There’s nothing wrong with wanting to educate and share knowledge for the benefit of others, but the way it is conveyed and received is just as important. Unfortunately there will always be personalities whom feel it is their duty to convey their information as though they are the oracle of all, do as I say and not as I do. Equally there will always be those whom are purposely unreceptive as the advice offered doesn’t fit their paradigm, very much like Religion opposes many aspects of Science.

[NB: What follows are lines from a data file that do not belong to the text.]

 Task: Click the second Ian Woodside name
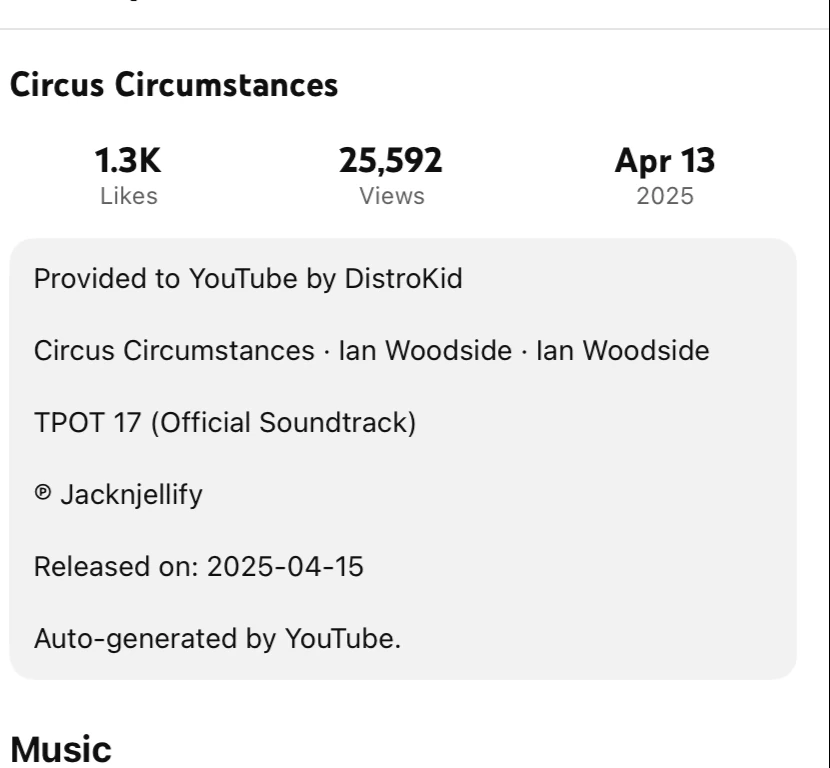(x=622, y=351)
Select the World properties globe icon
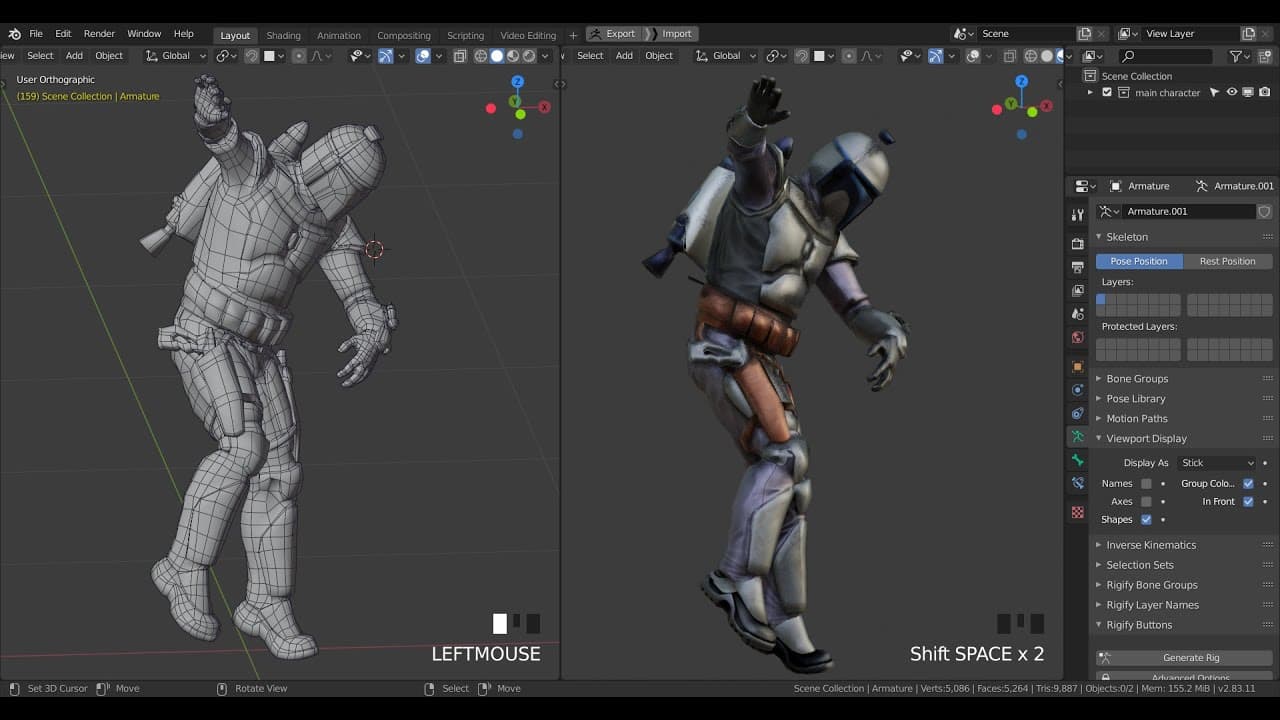1280x720 pixels. coord(1077,335)
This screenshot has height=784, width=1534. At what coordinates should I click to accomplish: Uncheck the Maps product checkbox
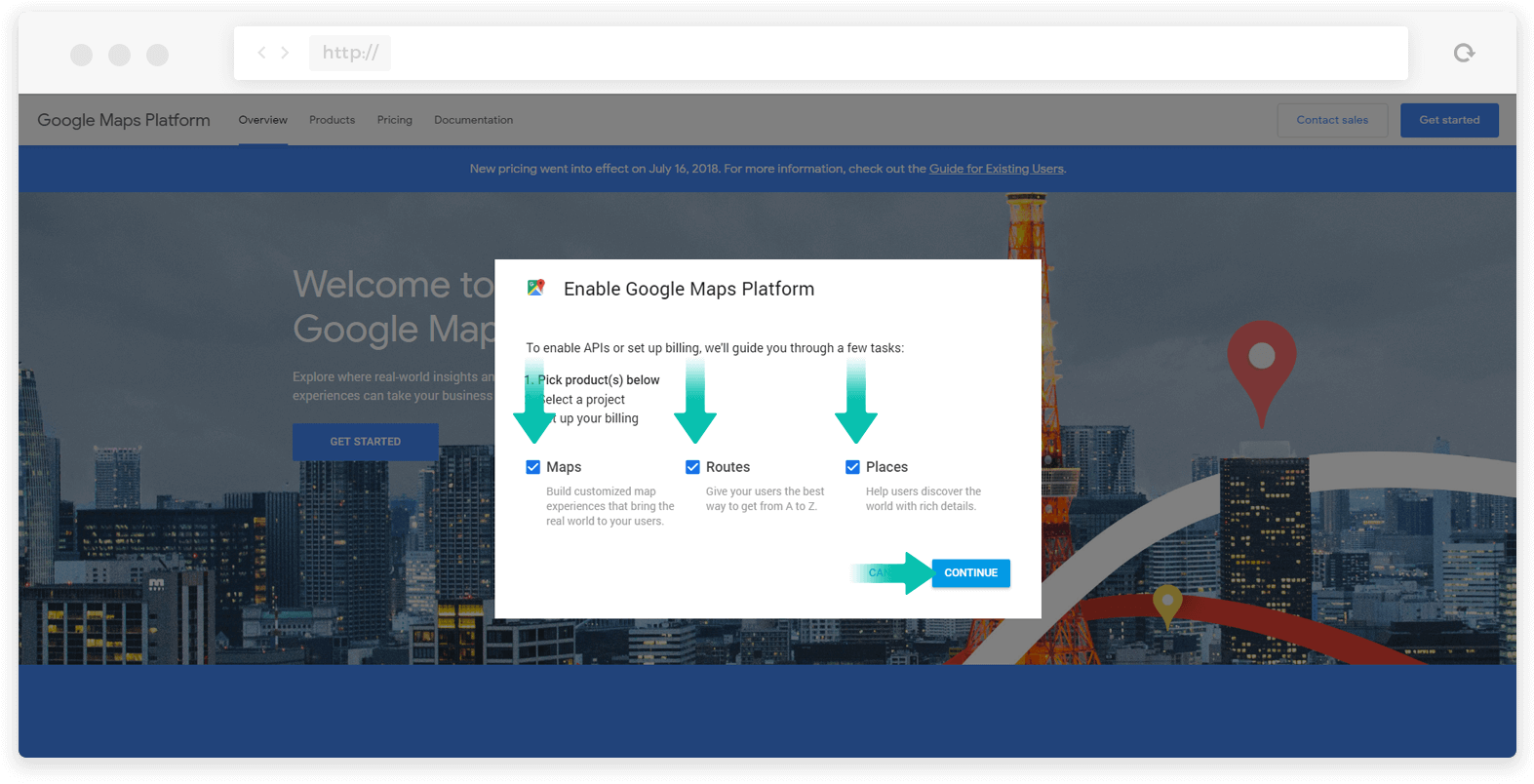click(x=533, y=467)
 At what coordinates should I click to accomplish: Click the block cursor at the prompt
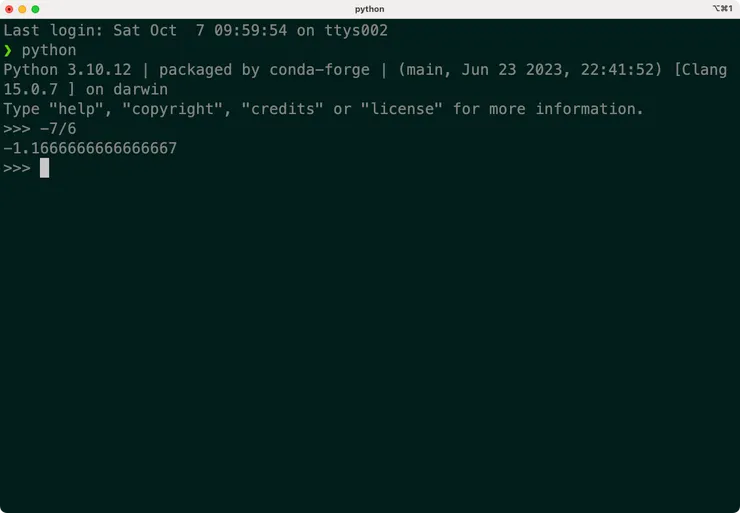point(44,168)
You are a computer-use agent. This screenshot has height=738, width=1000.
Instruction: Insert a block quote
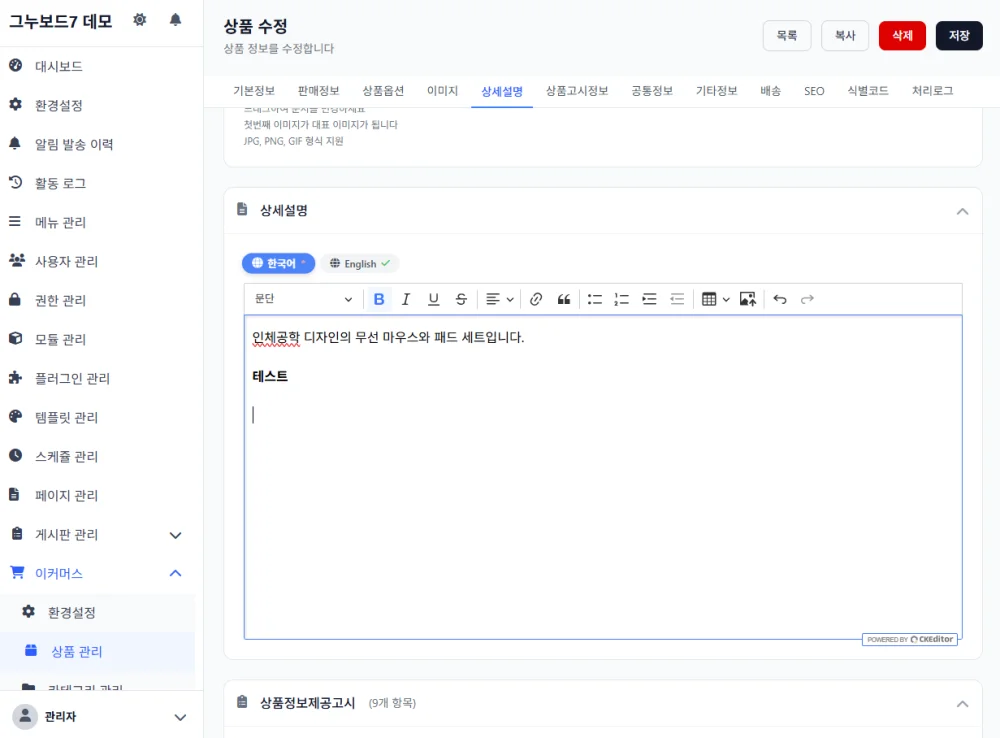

Never the less it’s no secret that using technology has got a lot easier over the years, but in the same breath understanding the technology seems to be on the decline. Unfortunately this can lead to some very heated exchanges which we see sometimes within this forum. A prime example is when someone starts a thread about their model crashing. In some cases the unfortunate owner has already made his/her mind up that his/her crash was because “ all DJI products are garbage and this shouldn’t have happened” ( their words not mine), but has chosen to post their experience anyway. Once he/she starts to receive responses that contradict his/her stance he/she immediately goes on the offensive, proclaiming the responder “wasn’t there and they have no right to make such claims”. And so on, and so on.

Buying an off the shelf drone doesn’t suddenly bestow you super powers, but nor does raging on about back in the day when you had to calculate the pitch and whittle your own propellers, that just make you sound like an ass/arse hat.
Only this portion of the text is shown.